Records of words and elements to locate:

============

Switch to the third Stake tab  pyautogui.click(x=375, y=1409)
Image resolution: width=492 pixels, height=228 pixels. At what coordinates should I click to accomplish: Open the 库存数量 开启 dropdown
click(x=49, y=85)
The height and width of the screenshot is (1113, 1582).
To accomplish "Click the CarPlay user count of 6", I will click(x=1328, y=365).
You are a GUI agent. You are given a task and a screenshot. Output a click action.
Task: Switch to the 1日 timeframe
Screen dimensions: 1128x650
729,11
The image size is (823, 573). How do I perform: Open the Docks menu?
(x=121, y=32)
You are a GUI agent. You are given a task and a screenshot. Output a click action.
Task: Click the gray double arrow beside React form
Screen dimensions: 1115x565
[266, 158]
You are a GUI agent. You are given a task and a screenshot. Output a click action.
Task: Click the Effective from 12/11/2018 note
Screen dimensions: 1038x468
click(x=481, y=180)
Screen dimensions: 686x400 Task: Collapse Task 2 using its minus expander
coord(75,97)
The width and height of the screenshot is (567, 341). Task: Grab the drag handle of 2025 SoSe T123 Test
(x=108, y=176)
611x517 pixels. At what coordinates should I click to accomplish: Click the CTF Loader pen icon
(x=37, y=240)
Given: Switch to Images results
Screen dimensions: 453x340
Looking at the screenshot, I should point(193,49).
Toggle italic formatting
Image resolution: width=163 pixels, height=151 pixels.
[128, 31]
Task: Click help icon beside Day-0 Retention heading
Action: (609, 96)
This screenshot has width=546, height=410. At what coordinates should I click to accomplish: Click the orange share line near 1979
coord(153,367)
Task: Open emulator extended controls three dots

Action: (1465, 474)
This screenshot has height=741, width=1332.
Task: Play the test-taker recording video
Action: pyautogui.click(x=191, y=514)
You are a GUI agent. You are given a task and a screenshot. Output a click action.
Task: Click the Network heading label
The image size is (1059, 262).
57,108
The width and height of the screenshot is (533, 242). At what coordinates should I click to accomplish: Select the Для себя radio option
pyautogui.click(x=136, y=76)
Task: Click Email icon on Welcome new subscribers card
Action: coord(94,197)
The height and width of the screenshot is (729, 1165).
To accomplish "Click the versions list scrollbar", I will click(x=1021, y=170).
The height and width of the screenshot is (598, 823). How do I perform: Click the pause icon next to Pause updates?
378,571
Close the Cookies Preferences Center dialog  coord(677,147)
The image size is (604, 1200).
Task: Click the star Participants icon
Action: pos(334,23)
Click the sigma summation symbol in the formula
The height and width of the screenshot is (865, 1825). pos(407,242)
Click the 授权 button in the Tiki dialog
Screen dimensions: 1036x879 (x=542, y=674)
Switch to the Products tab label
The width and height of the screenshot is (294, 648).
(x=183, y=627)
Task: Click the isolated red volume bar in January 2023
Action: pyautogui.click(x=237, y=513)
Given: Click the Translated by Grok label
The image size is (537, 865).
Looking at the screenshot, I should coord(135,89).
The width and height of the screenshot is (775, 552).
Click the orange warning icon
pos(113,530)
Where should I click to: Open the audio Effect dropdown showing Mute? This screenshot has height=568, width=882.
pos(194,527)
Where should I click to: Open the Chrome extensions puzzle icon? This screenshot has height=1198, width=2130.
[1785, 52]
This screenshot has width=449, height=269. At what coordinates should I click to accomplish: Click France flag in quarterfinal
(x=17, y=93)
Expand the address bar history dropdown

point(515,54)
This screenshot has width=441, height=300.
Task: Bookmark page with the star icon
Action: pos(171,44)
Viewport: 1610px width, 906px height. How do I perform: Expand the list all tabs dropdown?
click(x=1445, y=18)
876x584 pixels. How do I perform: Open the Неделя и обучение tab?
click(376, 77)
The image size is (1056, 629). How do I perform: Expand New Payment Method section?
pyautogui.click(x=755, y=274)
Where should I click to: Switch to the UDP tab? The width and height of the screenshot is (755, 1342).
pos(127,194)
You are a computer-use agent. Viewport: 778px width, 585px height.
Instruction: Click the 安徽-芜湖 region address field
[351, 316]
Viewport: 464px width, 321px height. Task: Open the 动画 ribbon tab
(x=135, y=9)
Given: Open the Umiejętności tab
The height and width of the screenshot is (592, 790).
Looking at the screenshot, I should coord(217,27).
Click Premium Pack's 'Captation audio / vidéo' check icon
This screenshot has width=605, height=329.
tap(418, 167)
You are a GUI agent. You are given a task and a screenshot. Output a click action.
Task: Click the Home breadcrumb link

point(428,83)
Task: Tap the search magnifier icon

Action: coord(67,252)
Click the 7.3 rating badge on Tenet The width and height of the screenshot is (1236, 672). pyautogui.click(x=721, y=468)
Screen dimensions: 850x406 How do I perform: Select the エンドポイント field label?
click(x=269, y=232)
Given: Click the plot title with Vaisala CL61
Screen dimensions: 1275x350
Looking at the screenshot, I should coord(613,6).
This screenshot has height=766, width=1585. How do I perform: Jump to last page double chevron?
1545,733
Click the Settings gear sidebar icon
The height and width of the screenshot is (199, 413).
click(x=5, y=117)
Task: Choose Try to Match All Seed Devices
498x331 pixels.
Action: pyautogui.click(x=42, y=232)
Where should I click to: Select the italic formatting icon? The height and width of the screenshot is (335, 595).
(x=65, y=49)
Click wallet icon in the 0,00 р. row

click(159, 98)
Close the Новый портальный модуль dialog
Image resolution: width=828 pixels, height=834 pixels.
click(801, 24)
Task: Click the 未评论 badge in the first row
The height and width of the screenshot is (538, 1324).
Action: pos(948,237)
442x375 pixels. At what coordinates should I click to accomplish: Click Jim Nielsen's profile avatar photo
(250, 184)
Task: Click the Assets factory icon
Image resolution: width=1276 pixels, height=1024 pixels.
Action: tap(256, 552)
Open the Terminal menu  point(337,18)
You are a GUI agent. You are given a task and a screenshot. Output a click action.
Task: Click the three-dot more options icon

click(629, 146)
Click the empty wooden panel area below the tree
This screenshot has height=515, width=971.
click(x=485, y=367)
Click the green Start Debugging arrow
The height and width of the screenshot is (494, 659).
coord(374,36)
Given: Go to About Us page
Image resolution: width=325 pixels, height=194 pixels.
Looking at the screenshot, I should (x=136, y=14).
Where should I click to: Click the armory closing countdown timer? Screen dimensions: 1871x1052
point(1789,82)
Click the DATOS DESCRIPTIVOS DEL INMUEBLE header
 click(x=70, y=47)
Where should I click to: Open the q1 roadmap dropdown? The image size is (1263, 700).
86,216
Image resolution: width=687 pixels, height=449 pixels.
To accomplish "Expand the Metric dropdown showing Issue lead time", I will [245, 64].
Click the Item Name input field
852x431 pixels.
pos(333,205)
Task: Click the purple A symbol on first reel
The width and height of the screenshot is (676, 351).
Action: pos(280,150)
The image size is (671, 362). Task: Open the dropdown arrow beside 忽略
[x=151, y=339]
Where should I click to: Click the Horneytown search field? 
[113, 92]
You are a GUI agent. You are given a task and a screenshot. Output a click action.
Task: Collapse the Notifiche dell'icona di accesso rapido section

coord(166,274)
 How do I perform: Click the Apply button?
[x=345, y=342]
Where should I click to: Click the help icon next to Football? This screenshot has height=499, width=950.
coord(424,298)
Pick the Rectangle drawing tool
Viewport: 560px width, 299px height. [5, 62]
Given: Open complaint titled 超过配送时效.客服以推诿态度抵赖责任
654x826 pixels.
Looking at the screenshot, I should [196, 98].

============

Pull out the lines of the records without any change, starting with the line that contains "Click the DATOS" and continuing through the final line of the records, both included.

Click the DATOS DESCRIPTIVOS DEL INMUEBLE header
 click(x=70, y=47)
Where should I click to: Open the q1 roadmap dropdown? The image size is (1263, 700).
86,216
Image resolution: width=687 pixels, height=449 pixels.
To accomplish "Expand the Metric dropdown showing Issue lead time", I will [245, 64].
Click the Item Name input field
852x431 pixels.
pos(333,205)
Task: Click the purple A symbol on first reel
The width and height of the screenshot is (676, 351).
Action: pos(280,150)
The image size is (671, 362). Task: Open the dropdown arrow beside 忽略
[x=151, y=339]
Where should I click to: Click the Horneytown search field? 
[113, 92]
You are a GUI agent. You are given a task and a screenshot. Output a click action.
Task: Collapse the Notifiche dell'icona di accesso rapido section

coord(166,274)
 How do I perform: Click the Apply button?
[x=345, y=342]
Where should I click to: Click the help icon next to Football? This screenshot has height=499, width=950.
coord(424,298)
Pick the Rectangle drawing tool
Viewport: 560px width, 299px height. [5, 62]
Given: Open complaint titled 超过配送时效.客服以推诿态度抵赖责任
654x826 pixels.
Looking at the screenshot, I should [196, 98].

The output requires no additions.